Os trabalhadores da Replan, em Paulínia, e da Recap, em Mauá, bases do Sindipetro Unificado dos Petroleiros do Estado de São Paulo (Sindipetro Unificado-SP), vão cruzar os braços nesta segunda-feira (28/05), em solidariedade ao movimento dos caminhoneiros e contra a política de reajuste diário do preço dos combustíveis, imposta pelo presidente da empresa, Pedro Parente. Essa política favorece o mercado internacional e prejudica o povo brasileiro.

A paralisação acontece no início dos turnos da manhã, com o corte de rendição, ou seja, o grupo de petroleiros que começa a jornada na noite deste domingo (27) permanecerá dentro da refinaria até o fim do protesto, que poderá durar até oito horas. O Sindicato também espera a adesão em massa do pessoal do setor administrativo, que inicia o expediente de manhã.

Redução do preço dos combustíveis

Os petroleiros exigem a redução do valor da gasolina, do diesel e do gás de cozinha, a manutenção dos empregos e a retomada da produção interna de combustíveis. O Brasil tem petróleo, refino e distribuição, sendo absolutamente desnecessário o aumento das importações de derivados, como tem feito Parente, desde que implantou a nova política de preços. Desde o ano passado, as importações do país cresceram cerca de 25%.

A categoria também protesta contra o desmonte e a privatização do Sistema Petrobrás. Em abril, Parente anunciou a venda de refinarias no Paraná, em Pernambuco, na Bahia e no Rio Grande do Sul, além de dutos e terminais da Transpetro, subsidiária de transporte e logística de combustíveis. “Não aceitamos essa entrega. As quatro refinarias devem permanecer sob o controle da companhia”, declara o coordenador do Unificado, Juliano Deptula.

Greve Nacional

A Federação Única dos Petroleiros já convocou uma greve nacional de advertência a partir da meia-noite desta quarta-feira, dia 30 de maio.
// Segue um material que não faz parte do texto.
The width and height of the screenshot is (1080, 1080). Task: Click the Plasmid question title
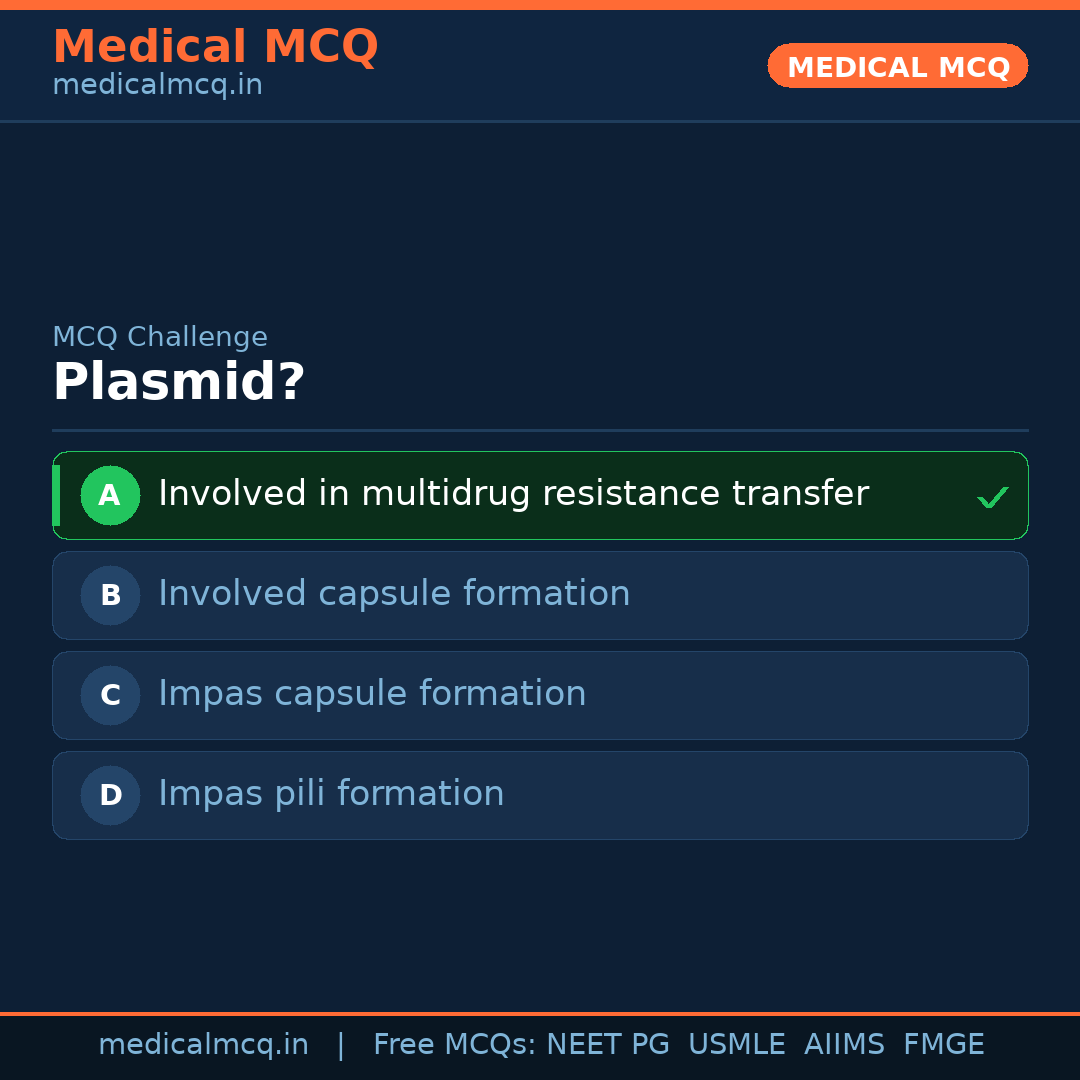tap(179, 382)
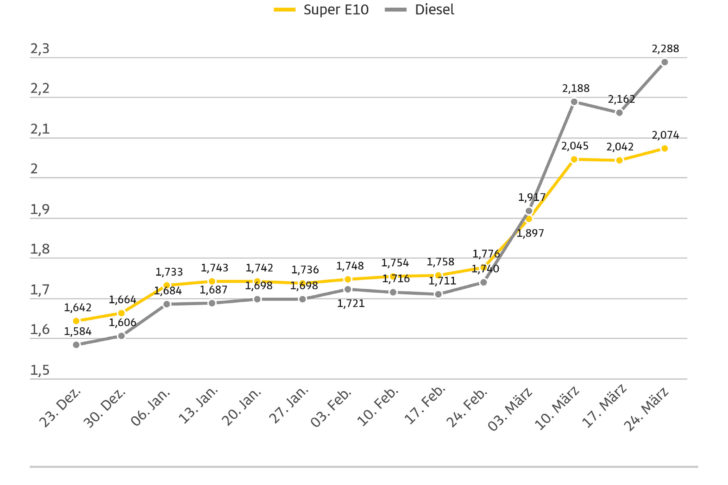Select the Diesel point labeled 1,606
This screenshot has height=485, width=728.
(122, 335)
Serão 72 horas de paralisação de trabalhadores do Sistema Petrobrás, em todo o país, reivindicando a queda nos preços dos combustíveis e do gás de cozinha, o fim da entrega da companhia e a saída imediata do presidente da estatal Pedro Parente, que, com o aval do governo Michel Temer, mergulhou o país em uma crise sem precedentes.

[Via Sindipetro Unificado SP]
Trabalhadores da Refinaria do Paraná paralisam atividades

Os trabalhadores da Refinaria Presidente Getúlio Vargas (Repar), localizada em Araucária, Região Metropolitana de Curitiba, protestaram e iniciaram o movimento de greve da categoria na tarde deste sábado (26).

A paralisação da categoria petroleira é contra a política de preços dos combustíveis e a privatização da Petrobrás.

O modelo adotado pela Petrobrás para determinar o valor da gasolina e do óleo diesel é baseado na cotação do barril de petróleo no mercado internacional. Apenas nos últimos dez meses, os brasileiros foram bombardeados por nada menos que 115 aumentos nos preços dos combustíveis. Nesse período, o óleo diesel e a gasolina subiram 57%. Já o gás de cozinha disparou 70%.

A Petrobras anunciou, no final de abril, a privatização da Repar e de outras três refinarias (Refap, Rlam e Renest), e seus respectivos ativos logísticos (terminais e dutos), bem como as fábricas de fertilizantes.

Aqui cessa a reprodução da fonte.